[Start of Attachment]

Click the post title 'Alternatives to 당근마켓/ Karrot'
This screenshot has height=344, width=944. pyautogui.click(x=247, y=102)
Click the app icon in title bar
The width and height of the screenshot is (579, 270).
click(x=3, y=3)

[End of Attachment]

To do: Every record must be retyped so that it matches the original exactly.

Result:
Click the post title 'Alternatives to 당근마켓/ Karrot'
This screenshot has height=344, width=944. pyautogui.click(x=247, y=102)
Click the app icon in title bar
The width and height of the screenshot is (579, 270).
click(x=3, y=3)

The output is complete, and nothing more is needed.